Problem itu juga terkait dengan ”azas monoloyalitas” (satu dokter satu SIP atau satu tempat praktek). Yang pasti perubahan soal ini akan membuat banyak dokter (termasuk spesialis) akan protes. Sekarang SIP dibatasi hanya 3 tempat praktik/Rumah Sakit.
Pasti direktur RS akan ”senang” bila para dokter itu ”loyal” bekerja HANYA di RS nya saja. Dari pagi sampai sore/malam. Bahkan sekalian ”praktik” di RS nya itu juga. Itu memang ideal. Seperti di beberapa negara lain.
Di Singapore saya kenal beberapa spesialis khusus yang bekerja di lebih dari satu RS. Tapi di Jerman sejauh ini memang semua dokter ”loyal” hanya bekerja di satu rumah sakit, dari pagi sampai sore. Kebijakan ”monoloyalitas” ini memang ideal untuk keperluan pendidikan spesialis yang ”hospital based” (lagi ribut juga masalah ini), karena ”dokter-guru-pendidik” bisa konsentrasi membimbing calon spesialis.
Cuma saat ini jumlah pendidik inilah yang masih terbatas, hanya ada di kota besar. Sementara itu para “dokter pendidik” ini juga perlu “tambahan penghasilan” dengan punya SIP di RS lain. Jadi dilematis kalau harus ”monoloyal”. Terjadinya ”rebutan alat” juga karena sebab-sebab tersebut.
Semua itu menjadikan ”rumit” nya menjadi direktur RS Pemerintah (Vertikal, Pemprov, Pemkot/PemKab) atau bahkan direktur RS Pendidikan (masih ”RS Pemerintah”).
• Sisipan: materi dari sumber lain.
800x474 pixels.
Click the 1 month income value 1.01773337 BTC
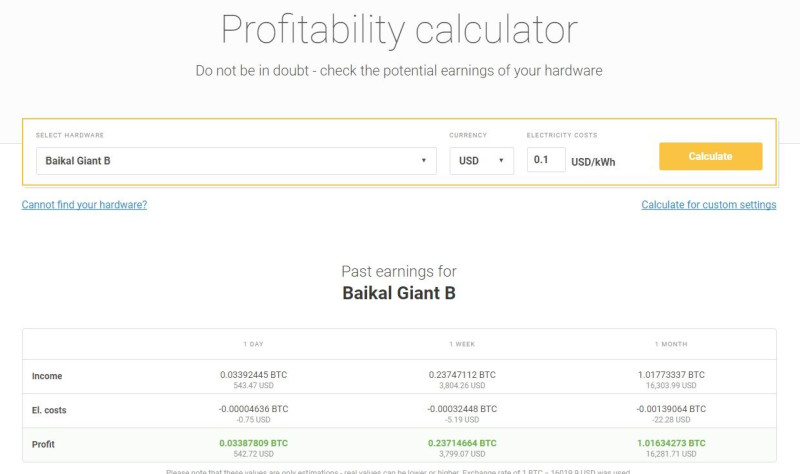click(670, 375)
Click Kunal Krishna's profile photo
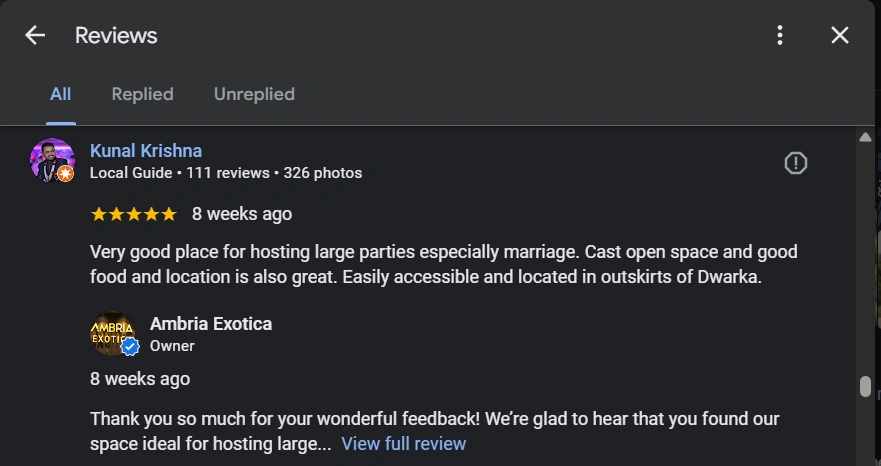Viewport: 881px width, 466px height. click(x=51, y=158)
Entahlah bagaimana kelak kalau ada RS Swasta yang menjadi ”RS Pendidikan Spesialis” seperti wacana yang sudah mulai ada ke arah sana. Saya tahu ada RS Swasta yang punya CEO dan juga punya direktur RS, tapi yang ”kuasa” adalah CEO nya. Maaf saya tidak punya gelar “MARS” mungkin kurang tepat menyebut hal ini.
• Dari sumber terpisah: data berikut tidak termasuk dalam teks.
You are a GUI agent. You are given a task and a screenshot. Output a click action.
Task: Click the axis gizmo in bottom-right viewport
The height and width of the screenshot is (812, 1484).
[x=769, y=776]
Mungkin kelak juga harus ada gelar “MAU” (Management Administrasi Universitas – Sekolah Rektor) untuk mengelola RS Pendidikan sebagai “milik” Rektor/PT.
Saya masih ingin komentar panjang, tapi rasanya hal ini sudah cukuplah sedikit memberi masukan untuk Anda, dari sudut pandang seorang pensiunan rektor, masih mendidik spesialis di RSUD (yang bukan Vertikal, dengan segala keterbatasan pengadaan alat-alat canggih.